Reflections in the Visual Arts
Mariana Pereira Vieira
Touching
Mariana Pereira Vieira is a Brazilian artist and educator based in Colorado. Mariana’s work has been featured in exhibitions at the Arvada Center for the Arts and Humanities, the Dairy Center for the Arts, Anderson Ranch Arts Center, the Center for Fine Art Photography, and the Colorado Photographic Arts Center, Lenscratch, among others.
She writes:
'Spring in the Rocky Mountains is a delightful season of growth and rebirth. Brown patches of dirt or entire mountain sides start to slowly show spurs of green. In March of 2020, while the world was coming to a halt due to the Covid-19 pandemic, nature was undeterred - it continued to bloom and blossom, encouraged by the warmer, longer days of Spring, unaffected by the human chaos surrounding it.'
'One of the first, lasting impacts of the pandemic was the fear of touching. Suddenly, the act of hugging a friend or shaking hands was an act of violence. Touching was loaded with fear of transmission of a deadly disease. I started making these prints to celebrate the human touch. These images record my touch on the surface of the paper, a gesture to symbolize the missed hugs of comfort, support, and love that we could not share with our family and friends. In my backyard, I discovered a world that refused to stop thriving, and used the seedlings of weeds, dandelions, tulips, and vegetables to form a bond with my touch.'
'The relationship between humans and nature is complicated and tragic. We are a species that continuously abuses our planet, destroys the resources that sustain life, but whose constructed world broke apart due to the smallest possible life form. Touching presents an intimate world of contemplation, where the human touch and nature exist in symbiosis, supporting and celebrating each other.'
Bridget Nelson
The Face Behind the Mask
Bridget Nelson is a CU Undergraduate in Women and Gender Studies. Honorable Mention.

[Collected data]

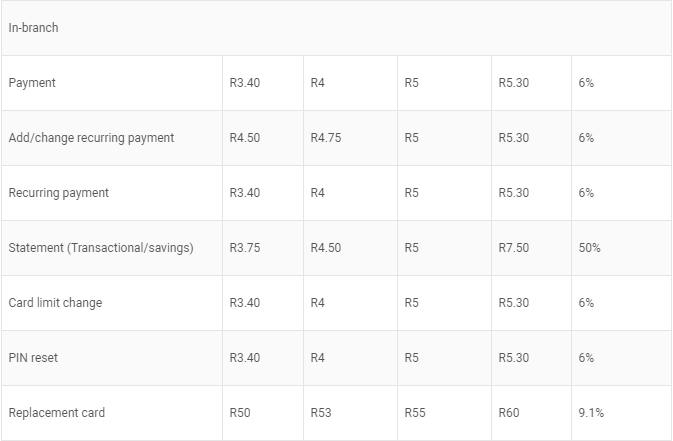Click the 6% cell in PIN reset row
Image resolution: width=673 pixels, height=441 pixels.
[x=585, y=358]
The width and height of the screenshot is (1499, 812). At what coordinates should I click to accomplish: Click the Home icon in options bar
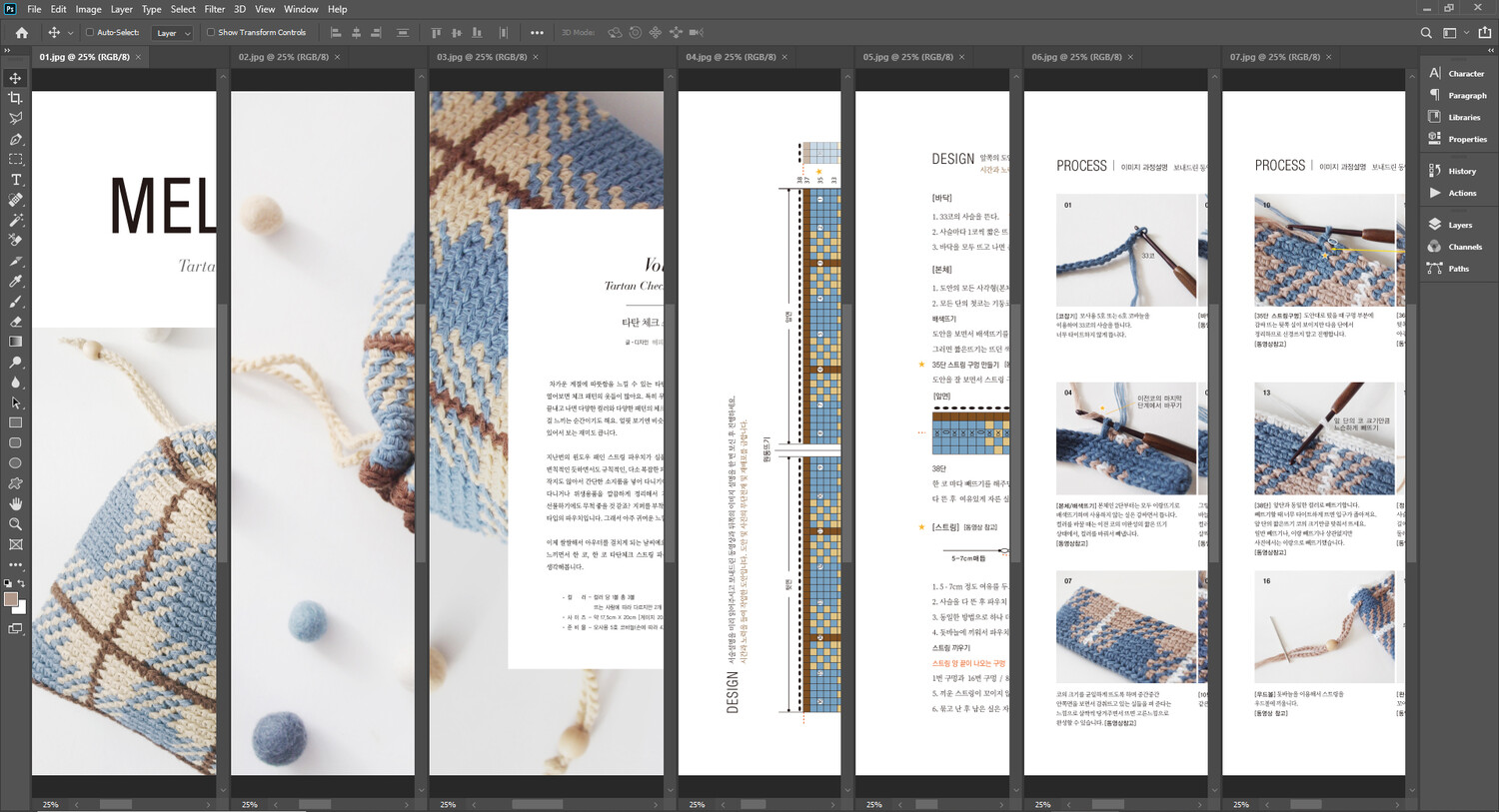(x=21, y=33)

### Task to carry out
Using the visual arts text, answer the following:
1. In which state is Mariana Pereira Vieira based?
2. In what month and year does she say the world was coming to a halt due to the Covid-19 pandemic?
3. What does Bridget Nelson study as a CU undergraduate?

### Exercise output
1. Colorado
2. March of 2020
3. Women and Gender Studies